While we still have some way to go to achieve autonomous driving on the road, factories are miles ahead: AGVs (automatic guided vehicles) are already being used in the area of production. They are responsible for intralogistical tasks in production and in doing so transport workpieces from unfinished parts to finished parts between the respective stages of production. But how does the raw material make it into a fully automated production system and how do finished parts make it out of the system?

Since the grippers can be changed flexibly, many options are available to us.

Thomas Mattern, Head of Automation System Development

Liebherr-Verzahntechnik GmbH combines driverless transport systems with the tried and tested bin picking concept. Reliable 3D vision systems optically scan the workpiece environment and evaluate it. A robot with patented auxiliary axes can use this information to reliably unload chaotically stored parts from a container with a depth of up to one metre and position them on an AGV. Picking from the box is more complicated the less order there is when the workpieces are delivered, which means that more precision is needed to place them.

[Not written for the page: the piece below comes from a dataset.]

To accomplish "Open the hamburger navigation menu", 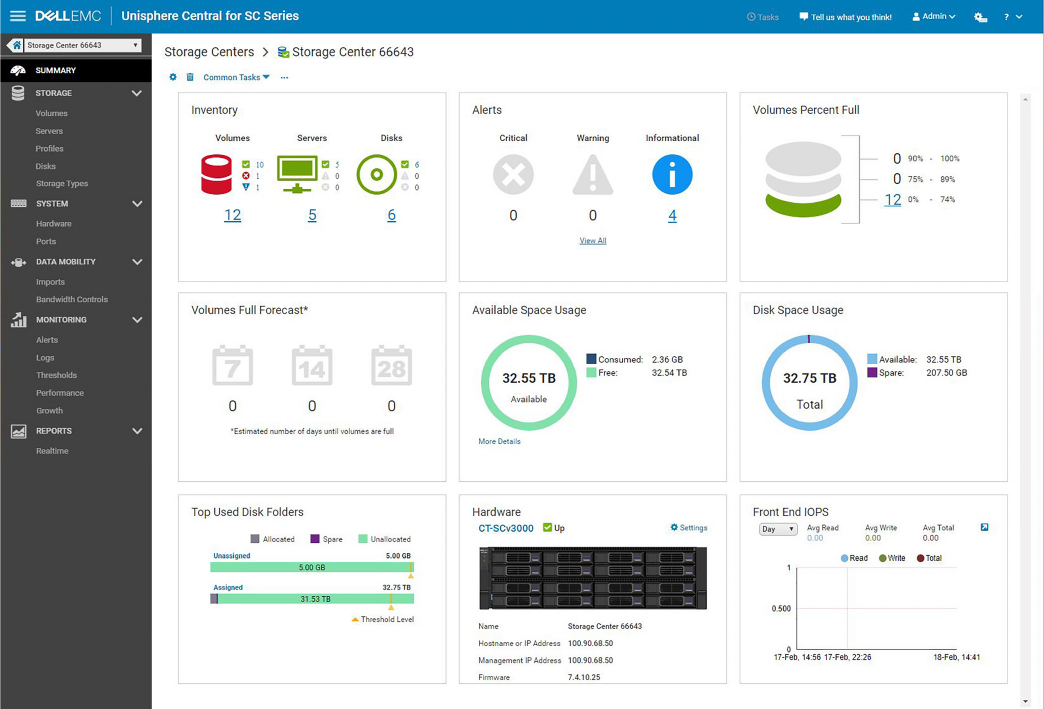I will coord(17,16).
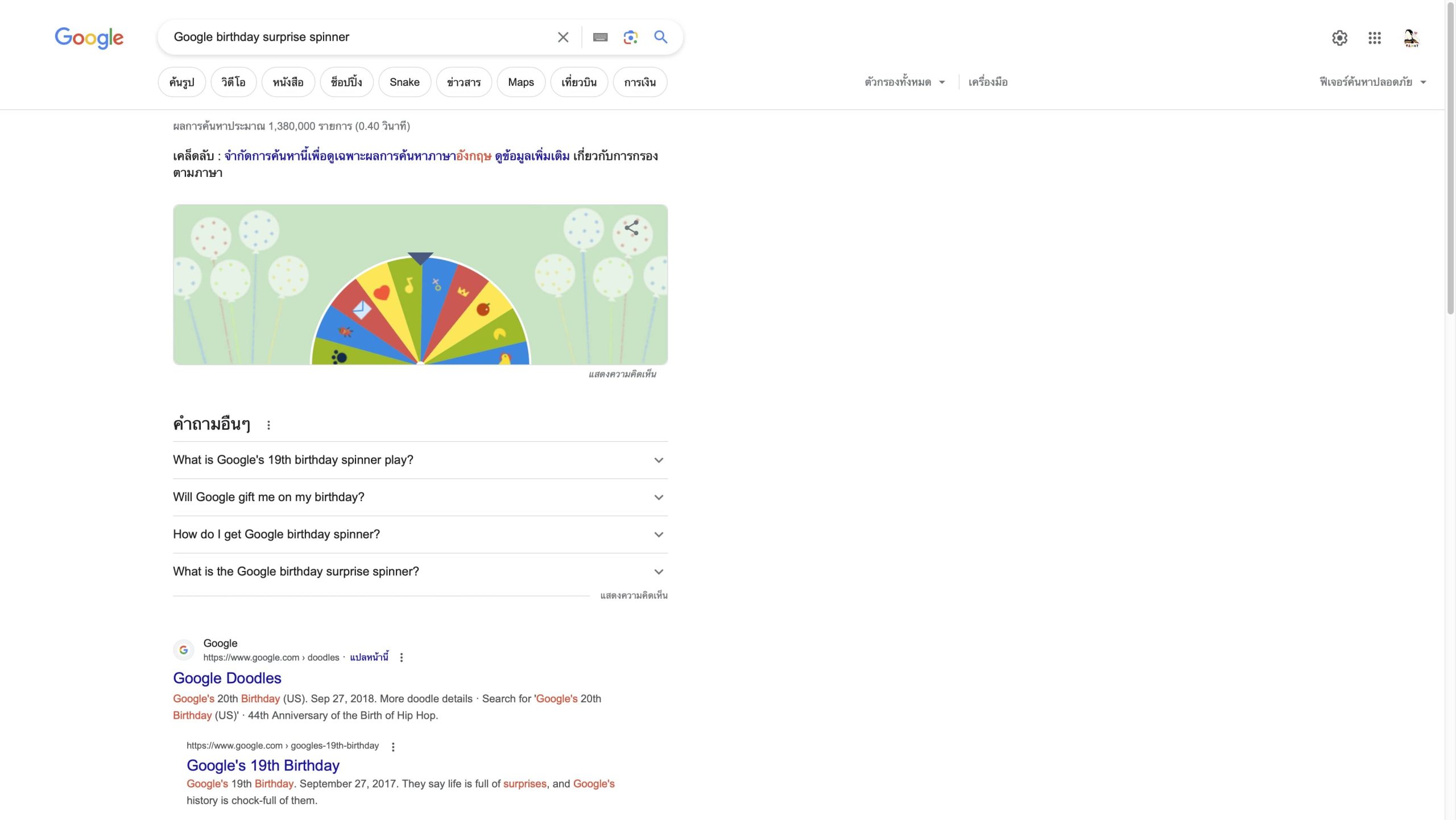The width and height of the screenshot is (1456, 820).
Task: Click the Google Lens camera icon
Action: click(x=630, y=38)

Similar rules apply for the production outlet: The robot arm of a pallet cell can pick the machined workpieces from the AGV here as well and then palletise them in workpiece carriers such as wire crates or blisters. “Multilayered storage in crates or blisters during which the robot restacks the crates and blisters in addition to workpiece handling as an intermediate step is also not a problem”, explains Thomas Mattern, Head of Automation System Development. “Since the grippers can be changed flexibly, many options are available to us.”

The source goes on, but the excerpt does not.